Finland's National Cyber Security Centre, Traficom, is warning citizens of a sophisticated attack method targeting accounts on popular messaging apps. The agency reports receiving multiple alerts where users have received unsolicited one-time passcodes for services like WhatsApp and Telegram without attempting to log in themselves. This indicates a third party is attempting to register or hijack an account linked to the user's phone number, a breach that in some cases has already led to successful account takeovers.
Traficom's statement reveals the unsettling mechanics of the attack. 'It appears that in some cases, a third party has succeeded in creating an account for the service without the phone number owner entering the confirmation code received via text message anywhere,' the agency said. The consequences are severe. In confirmed cases, an existing user's account has been hijacked and reset. Following this, the attacker can enable two-factor authentication on the stolen account, permanently locking out the legitimate owner.
The Mechanics of the Account Hijack
The precise technical method behind these intrusions remains unclear. Traficom explicitly states that it is not known how the user account breaches are carried out or exactly how the confirmation messages are linked to the incidents. The agency notes that multiple verification codes can be sent in succession, a tactic suggesting the attacker is trying to fatigue the victim, potentially hoping they will inadvertently share a code or give up on securing their account.
This exploit fundamentally targets the SMS-based verification system that underpins account security for these platforms. The attack bypasses the need for physical access to the target device by intercepting or triggering the SMS code through other means, which security experts globally have long cited as a vulnerable point in two-factor authentication.
Traficom's Direct Warning to Finnish Users
The agency's guidance is unequivocal. 'If you receive an unsolicited notification of a confirmation code, someone else has entered your phone number into the service and requested a registration code,' Traficom's warning reads. Their core instruction is simple: 'Never share the confirmation code you receive from the app with others.' Sharing this code is the final step an attacker needs to complete their takeover.
Traficom addresses a common user question about prevention. The agency states that proactively preventing the creation of a Telegram or WhatsApp account for a specific phone number is impossible through direct user action. The service providers' systems allow anyone to initiate a registration attempt for any number. This shifts the entire focus of defense onto the individual user's actions after receiving an unsolicited code.
The Critical Step for Securing Your Account
In response to this threat, Traficom's primary recommendation is for users to proactively enable two-factor authentication (2FA) within the apps themselves.
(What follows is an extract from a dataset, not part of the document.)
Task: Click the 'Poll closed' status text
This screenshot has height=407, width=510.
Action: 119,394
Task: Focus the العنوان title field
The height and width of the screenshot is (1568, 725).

This security feature, once activated, requires a second form of verification—typically a separate PIN code set by the user—in addition to the SMS code when logging in on a new device. 'If you want to register a Telegram or WhatsApp account for your phone number, the only way is to create the account yourself and protect it with two-factor authentication,' the agency advises.
Enabling this feature is a straightforward process found within the settings menu of both WhatsApp and Telegram. For WhatsApp, users navigate to Settings > Account > Two-step verification to enable it. In Telegram, the feature is located under Settings > Privacy and Security > Two-Step Verification. Setting up this extra layer requires creating a custom password, which the attacker who has hijacked the SMS channel would not possess.
Understanding the Limitations of SMS Verification
This incident highlights a broader cybersecurity debate regarding the reliance on SMS for two-factor authentication. While 2FA is vastly superior to using just a password, SMS codes are considered a weaker form of the second factor compared to authenticator apps or physical security keys. SMS messages can be vulnerable to SIM-swapping attacks or, as this case suggests, other interception or triggering methods.
Traficom's alert does not specify if mobile network vulnerabilities or other external techniques are being exploited. The agency's focus remains on practical, immediate user action. They emphasize that the attack vector is active and that user vigilance is the first and most critical line of defense. The warning is not based on a hypothetical threat but on concrete reports filed with their Cyber Security Centre.
What to Do If You Receive a Suspicious Code
For Finnish users who receive an unexpected verification SMS from WhatsApp or Telegram, the protocol is clear. First, do not ignore it. Second, under no circumstances should you share the code with anyone who contacts you, as this is a common social engineering tactic. Third, immediately open your legitimate app and check your active sessions and account security settings.
If you can still log in, enable two-factor authentication immediately using the in-app method. If you find you are logged out and unable to regain access, it suggests a successful takeover may be in progress or complete. In this scenario, you must follow the account recovery processes provided by WhatsApp or Telegram directly, which often involve waiting a period before attempting to reregister the number.
The Traficom warning serves as a stark reminder that core digital communication tools are under constant threat. In Finland's highly connected society, where these apps are integral to both personal and professional life, securing them moves from a personal best practice to a matter of collective digital hygiene. The agency's alert puts the responsibility on individual users to activate the powerful security tools already available within the apps on their phones.
As the methods of cyber attackers evolve, so too must the defensive habits of everyday users. Enabling two-factor authentication is a simple, five-minute action that can prevent catastrophic account loss. The question for every Finnish WhatsApp and Telegram user now is whether they will act on this official warning before an unsolicited SMS code arrives on their screen.